Stock prices rose and fell on Wednesday. But in the long run, the prospect of the Federal Reserve finishing raising interest rates has been a boon for the stock market and your 401(k).
Over the past 10 rate hike cycles since 1974, the S&P 500 index has risen an average of 14.3% in the 12 months following the Fed’s last rate hike, according to an analysis by Ryan Detrick, chief market strategist at Carson Group.
message? Investors would very much like to see central banks stop overwhelming investors with interest rate hikes. That may explain why the market has reached record levels in recent weeks.
– Paul Davidson
How do Americans feel about the economy?
The latest Gallup Economic Confidence Index, released Tuesday, showed consumer confidence in the U.S. economy is low but at its highest level in two years.
In a January poll, the Gallup Index, which measures whether people think the U.S. economy is getting better or worse, was -26 on a scale of -100 to +100.
The index hovered around +40 just before the pandemic shutdown in 2020, but plummeted to a low of -58 in June 2022, when inflation reached a historic high. Since then, this indicator has gradually recovered in the months since.
– Daniel de Visse
2024 Federal Reserve Board Meeting
The next Federal Open Market Committee meeting will be held on March 19th and 20th. The committee is a branch of the Federal Reserve that determines monetary policy.
All scheduled Fed meetings in 2024, including this week’s meeting, are listed below.
January 30th to 31st
March 19th-20th
April 30th – May 1st
June 11th-12th
July 30th-31st
September 17th-18th
November 6th-7th
December 17th-18th
– Daniel de Visse
What is the likelihood of a recession in 2024?

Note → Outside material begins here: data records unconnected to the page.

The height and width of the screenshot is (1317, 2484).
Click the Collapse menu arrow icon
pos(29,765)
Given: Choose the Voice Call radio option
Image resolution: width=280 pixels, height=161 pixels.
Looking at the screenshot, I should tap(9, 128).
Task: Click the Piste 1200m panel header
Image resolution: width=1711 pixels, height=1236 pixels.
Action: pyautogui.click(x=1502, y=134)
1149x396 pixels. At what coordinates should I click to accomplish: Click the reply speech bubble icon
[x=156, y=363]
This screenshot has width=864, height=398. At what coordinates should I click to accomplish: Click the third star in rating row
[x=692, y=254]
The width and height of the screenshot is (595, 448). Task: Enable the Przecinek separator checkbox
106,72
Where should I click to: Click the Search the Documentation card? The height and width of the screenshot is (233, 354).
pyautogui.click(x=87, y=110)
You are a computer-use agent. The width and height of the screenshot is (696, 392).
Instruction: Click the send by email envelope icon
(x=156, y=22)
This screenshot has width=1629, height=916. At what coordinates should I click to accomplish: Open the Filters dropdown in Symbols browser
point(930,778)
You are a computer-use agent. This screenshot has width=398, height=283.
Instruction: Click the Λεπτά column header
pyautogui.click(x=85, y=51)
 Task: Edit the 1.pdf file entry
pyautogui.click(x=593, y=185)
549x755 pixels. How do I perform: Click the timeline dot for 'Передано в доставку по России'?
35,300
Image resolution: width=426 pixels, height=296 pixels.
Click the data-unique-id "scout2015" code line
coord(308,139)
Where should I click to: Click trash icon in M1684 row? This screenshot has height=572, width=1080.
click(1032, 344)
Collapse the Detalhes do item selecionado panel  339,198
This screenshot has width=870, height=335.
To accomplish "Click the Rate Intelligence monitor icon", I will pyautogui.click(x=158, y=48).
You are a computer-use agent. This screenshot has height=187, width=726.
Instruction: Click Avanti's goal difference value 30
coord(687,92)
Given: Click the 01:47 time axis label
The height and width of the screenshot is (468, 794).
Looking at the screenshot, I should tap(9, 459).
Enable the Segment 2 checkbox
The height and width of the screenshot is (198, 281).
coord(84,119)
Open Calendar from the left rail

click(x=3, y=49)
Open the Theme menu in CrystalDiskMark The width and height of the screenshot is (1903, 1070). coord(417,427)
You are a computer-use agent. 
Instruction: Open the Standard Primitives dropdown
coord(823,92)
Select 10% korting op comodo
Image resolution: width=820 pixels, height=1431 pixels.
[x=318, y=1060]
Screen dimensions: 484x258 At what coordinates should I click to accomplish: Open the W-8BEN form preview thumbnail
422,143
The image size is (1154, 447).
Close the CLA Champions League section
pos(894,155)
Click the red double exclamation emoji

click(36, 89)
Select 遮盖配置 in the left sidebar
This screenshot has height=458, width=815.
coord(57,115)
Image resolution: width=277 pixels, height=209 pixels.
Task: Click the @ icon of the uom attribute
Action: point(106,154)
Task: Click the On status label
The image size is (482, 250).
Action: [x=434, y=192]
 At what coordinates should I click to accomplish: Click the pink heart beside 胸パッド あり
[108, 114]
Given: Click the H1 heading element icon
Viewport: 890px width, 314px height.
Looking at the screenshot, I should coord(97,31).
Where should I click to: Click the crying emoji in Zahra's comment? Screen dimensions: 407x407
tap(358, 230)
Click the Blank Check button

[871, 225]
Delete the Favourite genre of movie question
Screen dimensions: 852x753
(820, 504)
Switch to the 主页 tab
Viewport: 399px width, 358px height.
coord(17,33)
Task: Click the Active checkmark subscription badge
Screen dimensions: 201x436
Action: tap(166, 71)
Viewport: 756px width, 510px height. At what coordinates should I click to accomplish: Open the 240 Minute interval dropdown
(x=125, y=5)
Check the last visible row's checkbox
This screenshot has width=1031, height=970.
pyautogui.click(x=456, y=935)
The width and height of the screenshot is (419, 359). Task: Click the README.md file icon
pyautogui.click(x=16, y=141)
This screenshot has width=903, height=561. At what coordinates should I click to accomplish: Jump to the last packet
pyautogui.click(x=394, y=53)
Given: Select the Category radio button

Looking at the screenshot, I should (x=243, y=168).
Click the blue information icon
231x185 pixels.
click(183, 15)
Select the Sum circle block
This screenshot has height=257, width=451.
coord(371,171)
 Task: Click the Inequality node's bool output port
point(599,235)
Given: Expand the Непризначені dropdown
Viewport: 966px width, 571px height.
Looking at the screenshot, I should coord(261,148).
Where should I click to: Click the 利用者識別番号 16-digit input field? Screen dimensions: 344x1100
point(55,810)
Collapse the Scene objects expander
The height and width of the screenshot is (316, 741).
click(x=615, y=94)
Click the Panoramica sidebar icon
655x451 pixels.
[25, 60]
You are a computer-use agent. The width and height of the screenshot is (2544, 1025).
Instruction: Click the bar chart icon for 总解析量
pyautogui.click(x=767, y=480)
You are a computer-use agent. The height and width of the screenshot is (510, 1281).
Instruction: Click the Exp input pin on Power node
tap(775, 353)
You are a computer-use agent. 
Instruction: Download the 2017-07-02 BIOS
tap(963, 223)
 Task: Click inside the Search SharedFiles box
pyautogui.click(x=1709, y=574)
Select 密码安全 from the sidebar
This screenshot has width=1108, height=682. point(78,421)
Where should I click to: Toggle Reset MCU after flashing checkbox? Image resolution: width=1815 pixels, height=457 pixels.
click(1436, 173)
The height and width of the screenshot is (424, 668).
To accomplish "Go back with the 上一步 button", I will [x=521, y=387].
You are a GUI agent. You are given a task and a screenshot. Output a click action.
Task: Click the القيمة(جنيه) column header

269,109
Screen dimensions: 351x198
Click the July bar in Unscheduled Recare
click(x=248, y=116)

According to a recent Wolters Kluwer Blue Chip Economic Indicators survey, forecasters expect economic growth to be 1.6% this year. This kind of growth likely means the Fed has achieved a much-needed “soft landing,” with enough economic restraint to keep inflation under control without causing a recession.
While these results could boost President Joe Biden’s chances of re-election in November, the recession could hit hard. Economists surveyed believe there is a 42% chance of a recession in 2024, still historically high but lower than previously expected.
Stronger-than-expected retail sales over the holidays led several experts to upgrade their forecasts, giving the economy more momentum heading into the current quarter.
– Paul Davidson
What is the current inflation rate?
According to the Labor Department’s Consumer Price Index, overall prices rose 3.4% year-on-year in December. On a monthly basis, expenses increased by 0.3% from November to December, although the past two months were roughly flat.
Inflation is slowing from the 40-year high of 9.1% hit in June 2022, but the path down is steep. If consumer prices decline more slowly, the Fed could keep interest rates high for an extended period of time. The Fed has set an annual inflation target of 2%.